• [Problem details] Reproduce the data word for word, starting at the line that has "You are a GUI" and ending after the line that has "[x=144, y=56]". Omit the pictures.

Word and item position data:
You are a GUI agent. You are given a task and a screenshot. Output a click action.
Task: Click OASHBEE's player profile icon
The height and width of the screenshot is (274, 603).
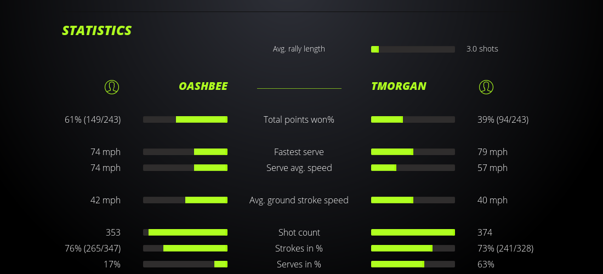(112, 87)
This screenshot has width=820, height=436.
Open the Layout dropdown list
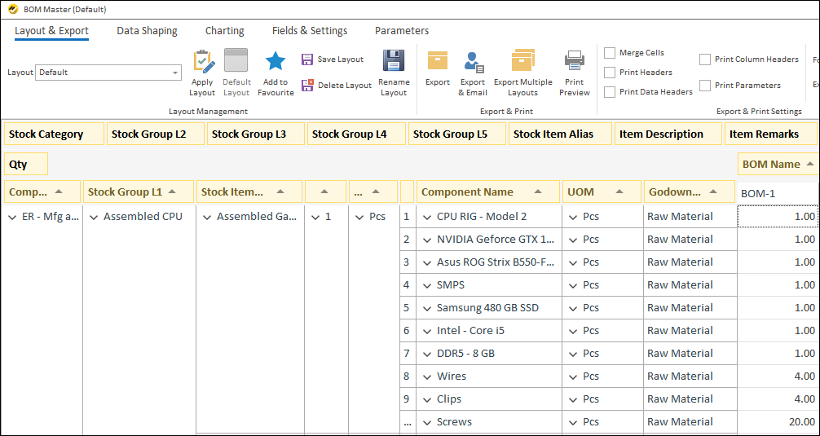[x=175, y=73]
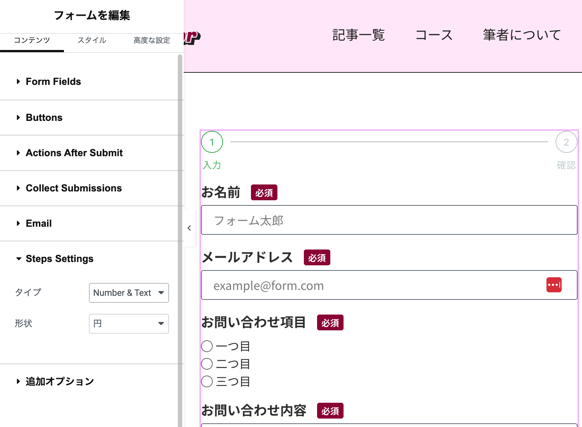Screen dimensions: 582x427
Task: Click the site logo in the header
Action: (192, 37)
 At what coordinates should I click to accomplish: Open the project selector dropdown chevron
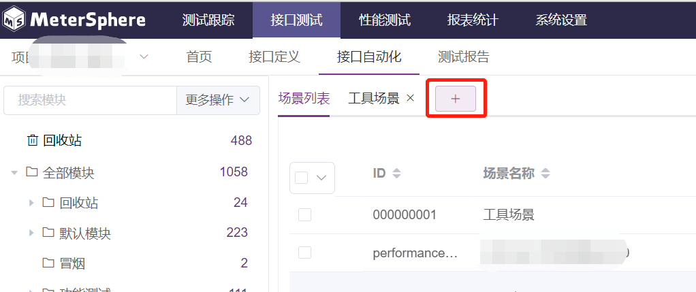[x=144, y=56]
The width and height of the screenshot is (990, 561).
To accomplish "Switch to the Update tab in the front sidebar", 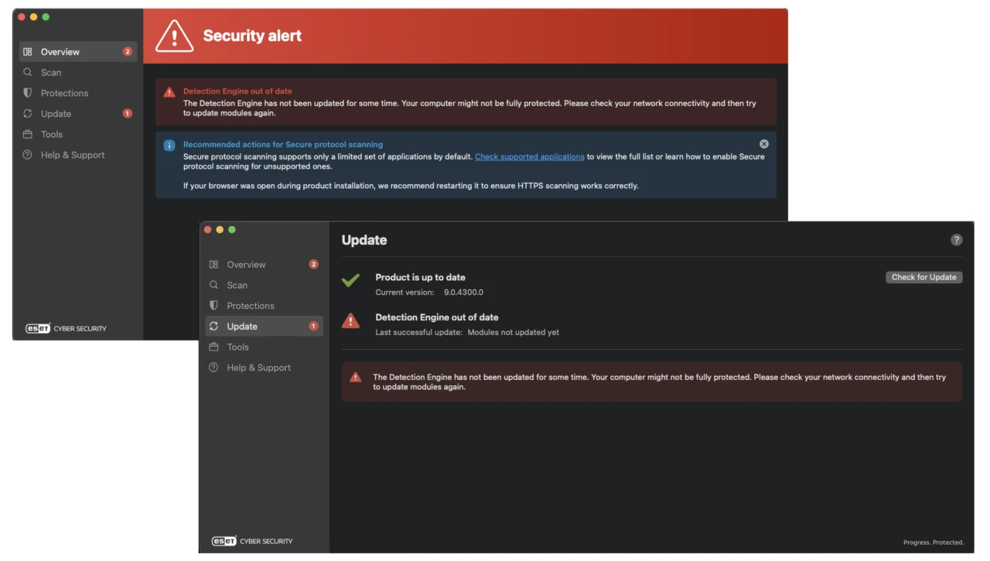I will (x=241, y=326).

...

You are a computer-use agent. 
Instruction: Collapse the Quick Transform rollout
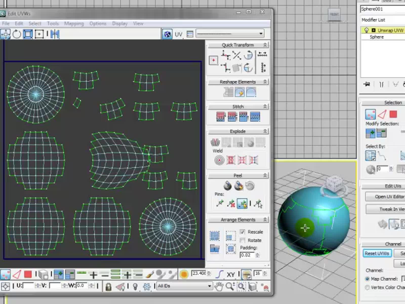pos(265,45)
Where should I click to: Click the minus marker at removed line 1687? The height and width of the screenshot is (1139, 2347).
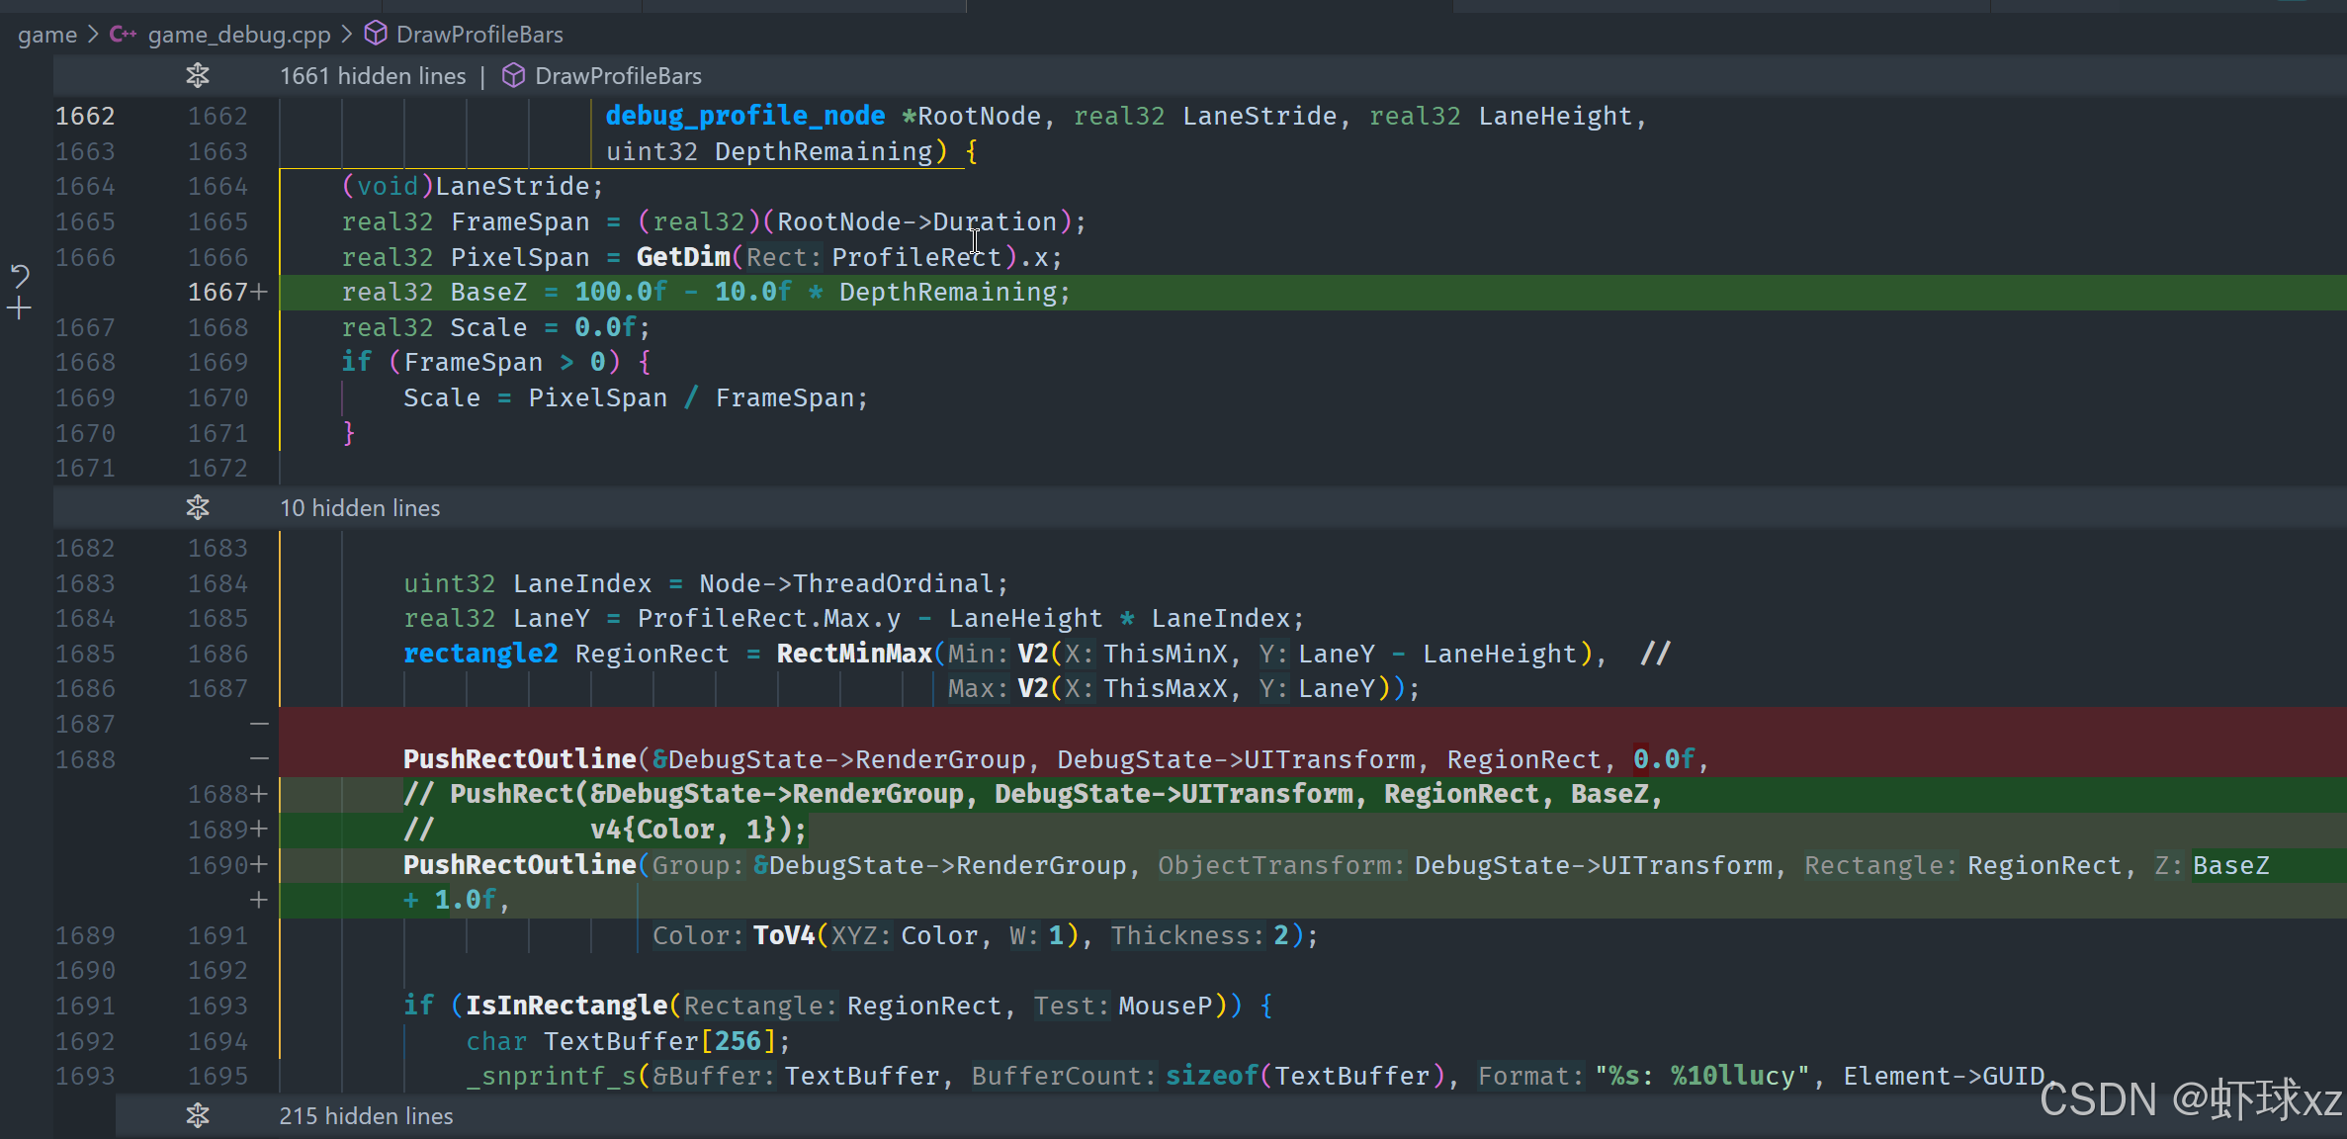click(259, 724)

• [Expected output]
You are a GUI agent. You are given a task and a screenshot. Output a click action.
Task: Click OASHBEE's player profile icon
The height and width of the screenshot is (274, 603).
(112, 87)
This screenshot has width=820, height=436.
Open the Layout dropdown list
[x=175, y=73]
Screen dimensions: 582x427
Task: Click the site logo in the header
Action: (192, 37)
 At what coordinates should I click to accomplish: Open the project selector dropdown chevron
[x=144, y=56]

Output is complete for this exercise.